**Work instruction:**
Your task is to print the listing exactly as it stands.

**Listed entries:**
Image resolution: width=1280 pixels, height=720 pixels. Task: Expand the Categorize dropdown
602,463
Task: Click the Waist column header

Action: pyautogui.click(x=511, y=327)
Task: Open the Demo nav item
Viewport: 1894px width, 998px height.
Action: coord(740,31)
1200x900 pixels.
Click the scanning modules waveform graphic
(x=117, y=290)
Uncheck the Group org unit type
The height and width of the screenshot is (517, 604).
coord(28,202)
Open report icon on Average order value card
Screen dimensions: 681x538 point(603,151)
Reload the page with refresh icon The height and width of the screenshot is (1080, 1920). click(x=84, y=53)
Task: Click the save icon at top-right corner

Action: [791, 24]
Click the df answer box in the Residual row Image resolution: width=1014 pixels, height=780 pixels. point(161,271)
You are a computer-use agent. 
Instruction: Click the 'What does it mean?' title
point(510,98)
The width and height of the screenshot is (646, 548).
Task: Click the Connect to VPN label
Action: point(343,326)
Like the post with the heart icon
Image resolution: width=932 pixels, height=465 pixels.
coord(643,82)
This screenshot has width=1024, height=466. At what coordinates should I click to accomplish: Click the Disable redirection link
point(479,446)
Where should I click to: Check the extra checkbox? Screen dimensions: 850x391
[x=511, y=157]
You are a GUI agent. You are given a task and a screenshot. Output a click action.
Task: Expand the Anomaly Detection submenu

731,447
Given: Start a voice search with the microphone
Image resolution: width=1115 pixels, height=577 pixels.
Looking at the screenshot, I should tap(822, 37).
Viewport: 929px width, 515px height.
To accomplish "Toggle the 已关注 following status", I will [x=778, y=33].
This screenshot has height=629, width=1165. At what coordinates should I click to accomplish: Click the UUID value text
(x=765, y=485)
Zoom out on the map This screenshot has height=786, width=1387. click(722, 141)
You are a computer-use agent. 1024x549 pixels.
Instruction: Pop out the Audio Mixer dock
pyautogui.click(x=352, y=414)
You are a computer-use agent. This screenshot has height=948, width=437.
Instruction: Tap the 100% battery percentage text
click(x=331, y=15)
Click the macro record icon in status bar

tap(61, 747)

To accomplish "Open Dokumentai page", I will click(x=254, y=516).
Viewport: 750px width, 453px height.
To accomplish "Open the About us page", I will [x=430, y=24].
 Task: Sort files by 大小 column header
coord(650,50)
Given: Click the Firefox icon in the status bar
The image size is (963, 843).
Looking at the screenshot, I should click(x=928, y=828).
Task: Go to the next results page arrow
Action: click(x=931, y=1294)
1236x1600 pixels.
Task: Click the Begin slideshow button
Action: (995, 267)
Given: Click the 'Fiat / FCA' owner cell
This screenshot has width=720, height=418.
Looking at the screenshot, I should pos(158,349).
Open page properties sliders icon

**Output for this exercise:**
Image resolution: width=1280 pixels, height=720 pixels. Task: Expand the Categorize dropdown
602,463
Task: Click the Waist column header

Action: pyautogui.click(x=511, y=327)
Task: Open the Demo nav item
Viewport: 1894px width, 998px height.
Action: coord(740,31)
1200x900 pixels.
Click the scanning modules waveform graphic
(x=117, y=290)
Uncheck the Group org unit type
The height and width of the screenshot is (517, 604).
coord(28,202)
Open report icon on Average order value card
Screen dimensions: 681x538 point(603,151)
Reload the page with refresh icon The height and width of the screenshot is (1080, 1920). click(x=84, y=53)
Task: Click the save icon at top-right corner

Action: [791, 24]
Click the df answer box in the Residual row Image resolution: width=1014 pixels, height=780 pixels. point(161,271)
You are a computer-use agent. 
Instruction: Click the 'What does it mean?' title
point(510,98)
The width and height of the screenshot is (646, 548).
Task: Click the Connect to VPN label
Action: point(343,326)
Like the post with the heart icon
Image resolution: width=932 pixels, height=465 pixels.
coord(643,82)
This screenshot has width=1024, height=466. At what coordinates should I click to accomplish: Click the Disable redirection link
point(479,446)
Where should I click to: Check the extra checkbox? Screen dimensions: 850x391
[x=511, y=157]
You are a GUI agent. You are given a task and a screenshot. Output a click action.
Task: Expand the Anomaly Detection submenu

731,447
Given: Start a voice search with the microphone
Image resolution: width=1115 pixels, height=577 pixels.
Looking at the screenshot, I should tap(822, 37).
Viewport: 929px width, 515px height.
To accomplish "Toggle the 已关注 following status", I will [x=778, y=33].
This screenshot has height=629, width=1165. At what coordinates should I click to accomplish: Click the UUID value text
(x=765, y=485)
Zoom out on the map This screenshot has height=786, width=1387. click(722, 141)
You are a computer-use agent. 1024x549 pixels.
Instruction: Pop out the Audio Mixer dock
pyautogui.click(x=352, y=414)
You are a computer-use agent. This screenshot has height=948, width=437.
Instruction: Tap the 100% battery percentage text
click(x=331, y=15)
Click the macro record icon in status bar

tap(61, 747)

To accomplish "Open Dokumentai page", I will click(x=254, y=516).
Viewport: 750px width, 453px height.
To accomplish "Open the About us page", I will [x=430, y=24].
 Task: Sort files by 大小 column header
coord(650,50)
Given: Click the Firefox icon in the status bar
The image size is (963, 843).
Looking at the screenshot, I should click(x=928, y=828).
Task: Go to the next results page arrow
Action: click(x=931, y=1294)
1236x1600 pixels.
Task: Click the Begin slideshow button
Action: (995, 267)
Given: Click the 'Fiat / FCA' owner cell
This screenshot has width=720, height=418.
Looking at the screenshot, I should pos(158,349).
Open page properties sliders icon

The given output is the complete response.